Mr Kabbyanga, however, said he didnot have an update on whether the UBC management had cleared its arrears. He urged us to talk to UBC management about the matter. 

The UBC Managing Director, Mr Winston Agaba, confirmed that they have not cleared the debt, adding that they were working out a plan with the Ministry of Finance to sort out the problem.

“We are engaging the satellite service provider,” Mr Agaba said, adding that the funds they got for the first quarter of this financial year didn’t cater for satellite services.

The government this year made budget cut budgets for all government agencies due to financial constraints.

Mr Agaba said if Intelsat suspends the transmission, it will cause them litigation challenges since they have contractual obligations with more than 30 television stations.

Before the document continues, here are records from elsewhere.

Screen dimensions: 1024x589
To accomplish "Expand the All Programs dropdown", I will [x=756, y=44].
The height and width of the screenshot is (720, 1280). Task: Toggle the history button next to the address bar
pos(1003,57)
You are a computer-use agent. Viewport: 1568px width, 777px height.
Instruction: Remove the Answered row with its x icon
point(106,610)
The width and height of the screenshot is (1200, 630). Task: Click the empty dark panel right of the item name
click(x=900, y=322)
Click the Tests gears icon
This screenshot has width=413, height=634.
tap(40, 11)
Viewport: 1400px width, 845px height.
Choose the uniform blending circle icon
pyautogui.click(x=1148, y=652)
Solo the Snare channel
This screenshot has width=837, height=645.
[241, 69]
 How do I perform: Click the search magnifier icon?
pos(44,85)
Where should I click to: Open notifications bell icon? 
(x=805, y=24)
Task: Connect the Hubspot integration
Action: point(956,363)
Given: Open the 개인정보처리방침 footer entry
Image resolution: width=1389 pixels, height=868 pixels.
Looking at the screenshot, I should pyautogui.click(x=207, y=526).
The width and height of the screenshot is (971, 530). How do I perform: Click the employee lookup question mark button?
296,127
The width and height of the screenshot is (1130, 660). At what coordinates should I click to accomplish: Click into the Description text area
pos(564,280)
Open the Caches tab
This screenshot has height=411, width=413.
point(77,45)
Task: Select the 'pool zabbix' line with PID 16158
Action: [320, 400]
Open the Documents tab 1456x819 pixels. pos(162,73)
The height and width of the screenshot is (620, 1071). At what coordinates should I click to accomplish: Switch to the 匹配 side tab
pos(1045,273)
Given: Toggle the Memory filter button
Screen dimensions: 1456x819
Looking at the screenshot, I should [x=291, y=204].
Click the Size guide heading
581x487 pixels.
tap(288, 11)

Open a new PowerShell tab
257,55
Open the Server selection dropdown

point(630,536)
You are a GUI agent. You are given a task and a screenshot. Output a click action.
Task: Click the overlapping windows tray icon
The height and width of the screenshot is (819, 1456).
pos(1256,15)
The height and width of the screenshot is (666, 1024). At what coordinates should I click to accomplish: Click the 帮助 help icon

“Switching off the satellite means that free-to-air services will go off air,” he said.

When contacted about release of the funds, the spokesman of the Ministry of Finance, Mr Jim Mugunga, said the UBC management should have a conversation with the stakeholders before crisis strikes. “The UBC should be advised to engage their service provider with proof of funds and seek a repayment plan when the releases will be made for instance in the second quarter,” Mr Mugunga said. 

He said the Permanent Secretary of the Ministry of Finance, Mr Ramathan Ggoobi, has an open-door policy and should be used by UBC management to engage him to solve the crisis.